Attenuated Infectivity of HIV Type 1 from Epithelial Cells Pretreated with a Tight-Binding Nonnucleoside Reverse Transcriptase Inhibitor

Abstract

Short exposure of uninfected lymphocytes to UC781, a tight-binding nonnucleoside reverse transcriptase inhibitor (NNRTI), renders these cells refractory to subsequent HIV infection in the absence of exogenous drug (Borkow et al: J Virol 1997;71:3023-3030). Since epithelial cells may play a role in the sexual transmission of HIV-1, we examined the ability of NNRTI pretreatment to protect ME180 cervical epithelial cells and I407 intestinal epithelial cells from subsequent HIV-1 infection. Epithelial cells were pretreated with NNRTI, then exposed to HIV-1 chronically infected H9(+) cells for a short time following removal of the exogenous drug.
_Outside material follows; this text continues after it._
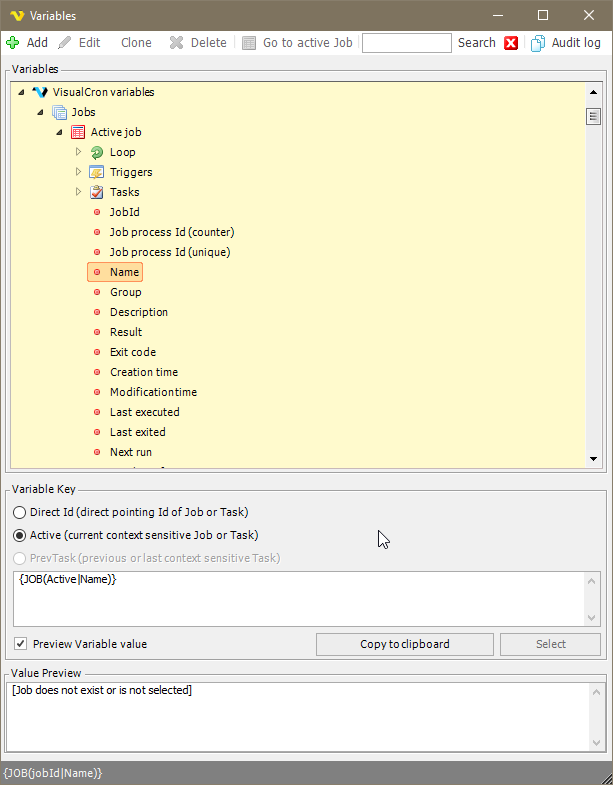
Task: Click the red X clear search icon
Action: click(x=511, y=43)
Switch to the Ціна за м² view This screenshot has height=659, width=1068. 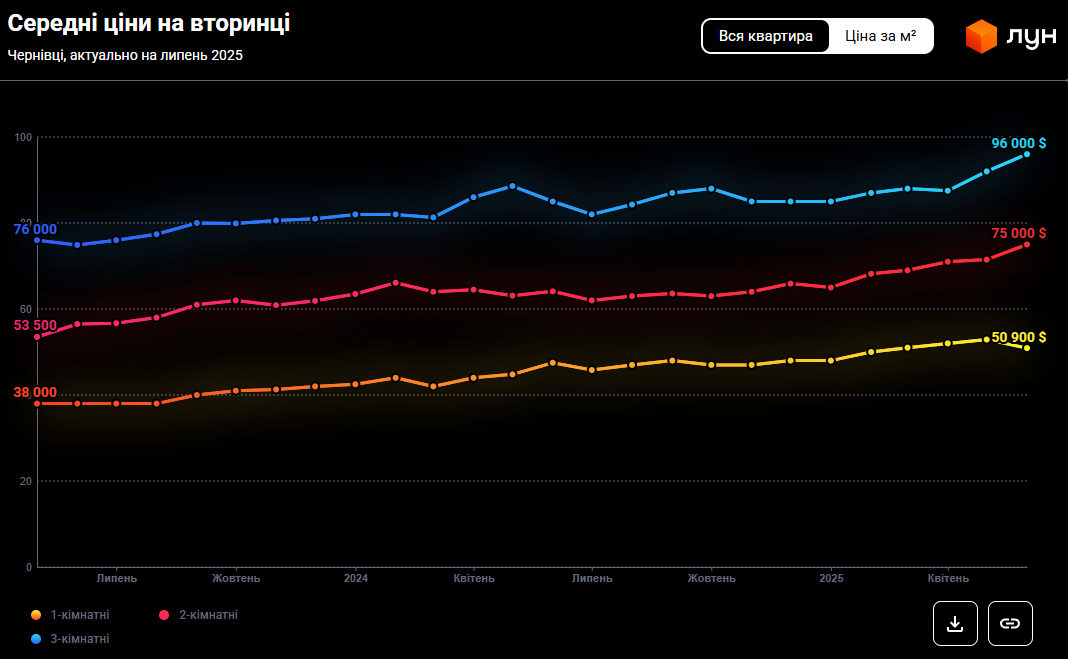point(881,36)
The epithelial cells were productively infected by HIV-1, as shown by the presence of integrated HIV-1 proviral DNA, the presence of intracellular p24 antigen, and the production of nascent HIV-1 virions (cell-free p24) at various times postinfection. UC781 pretreatment of the epithelial cells did not prevent HIV-1 infection, since the cells had integrated proviral DNA, but the infectivity of virus subsequently produced from the UC781-treated cells was attenuated in a dose-dependent manner and virtually abolished at UC781 concentrations readily attainable in vivo. In contrast, nevirapine was ineffective in this respect, suggesting that not all NNRTI have microbicidal potential. The abrogation of infectivity of virus produced from UC781-pretreated epithelial cells suggests that this NNRTI may be useful in vaginal microbicide formulations targeted to inhibit HIV-1 in the vaginal/cervical or rectal milieus of a newly exposed individual.